A cyber-crime policy is being prepared by SAPS as part of SA’s Cyber-crime Policy Framework. SAPS is presently discussing its proposals with stakeholders, such as the banks, however, it is not expected that SAPs will complete its proposals before the end of the year. A major issue, EFA has learnt, is lack of serious funding to support anti-cyber-crime work. EFA is working with SABRIC and PASA on a specific campaign designed to help e-merchants identify and avoid online fraud, as we reported last month. A second meeting is planned in Sept. Other news is that the Cyber-Crime and Security Bill which failed to be adopted in the parliamentary session before the May Elections, will have to be reintroduced to Parliament. This leaves the Cyber-crime Hub (see previous Monthly Newsletters) without any real powers to pursue cyber-criminals. Although the NPA has been boasting of its excellent (over 90%) record in bring successful prosecutions against cyber-criminals, some commentators point out that there are very few such cases, and that cross border cases have not resulted in the fining/imprisonment of the perpetrators.
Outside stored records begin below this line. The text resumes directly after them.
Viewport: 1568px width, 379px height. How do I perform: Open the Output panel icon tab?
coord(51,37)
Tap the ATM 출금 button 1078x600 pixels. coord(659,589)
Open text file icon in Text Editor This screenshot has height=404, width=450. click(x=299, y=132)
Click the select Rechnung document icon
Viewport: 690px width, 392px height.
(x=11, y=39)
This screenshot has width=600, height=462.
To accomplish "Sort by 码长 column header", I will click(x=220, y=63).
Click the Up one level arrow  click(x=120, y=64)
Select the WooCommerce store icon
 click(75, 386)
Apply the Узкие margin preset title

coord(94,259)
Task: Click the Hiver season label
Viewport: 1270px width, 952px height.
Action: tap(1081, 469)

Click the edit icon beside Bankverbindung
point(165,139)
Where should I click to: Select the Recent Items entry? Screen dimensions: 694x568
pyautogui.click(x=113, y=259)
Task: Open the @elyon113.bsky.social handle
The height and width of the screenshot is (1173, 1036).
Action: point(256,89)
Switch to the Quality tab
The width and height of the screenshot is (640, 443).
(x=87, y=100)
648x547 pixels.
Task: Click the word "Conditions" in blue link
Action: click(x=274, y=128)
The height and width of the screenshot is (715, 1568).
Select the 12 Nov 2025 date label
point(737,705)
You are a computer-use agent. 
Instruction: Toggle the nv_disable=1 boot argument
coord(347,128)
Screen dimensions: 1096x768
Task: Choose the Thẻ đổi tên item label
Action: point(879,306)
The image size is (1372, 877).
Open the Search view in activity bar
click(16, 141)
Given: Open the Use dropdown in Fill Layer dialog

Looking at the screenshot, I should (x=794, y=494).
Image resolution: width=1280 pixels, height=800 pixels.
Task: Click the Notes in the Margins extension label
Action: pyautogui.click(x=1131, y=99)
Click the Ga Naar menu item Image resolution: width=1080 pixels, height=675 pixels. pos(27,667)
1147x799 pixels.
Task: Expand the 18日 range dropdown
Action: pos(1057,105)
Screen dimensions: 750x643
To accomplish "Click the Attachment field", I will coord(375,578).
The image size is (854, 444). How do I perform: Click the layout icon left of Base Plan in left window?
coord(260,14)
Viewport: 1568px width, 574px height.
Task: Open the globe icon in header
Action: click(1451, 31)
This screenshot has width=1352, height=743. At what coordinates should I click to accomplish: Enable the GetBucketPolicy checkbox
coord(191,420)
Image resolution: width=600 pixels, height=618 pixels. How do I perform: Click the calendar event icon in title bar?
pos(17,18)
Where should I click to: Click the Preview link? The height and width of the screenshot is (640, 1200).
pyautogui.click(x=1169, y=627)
The SA Reserve Bank (SARB) has also entered into the cyber-security debate with a 3-pronged policy based on prevention, detection and respond/recovery. This follows increasing awareness in SA of the dangers of cyber-crimes – the City of Johannesburg was hit by a ransom-ware attack earlier this year and other institutions may well have also fallen victim to similar attacks . The revision of the NPA Act proposes that the risk of fraud will be acceptable. Previously proof of fraud had to be provided.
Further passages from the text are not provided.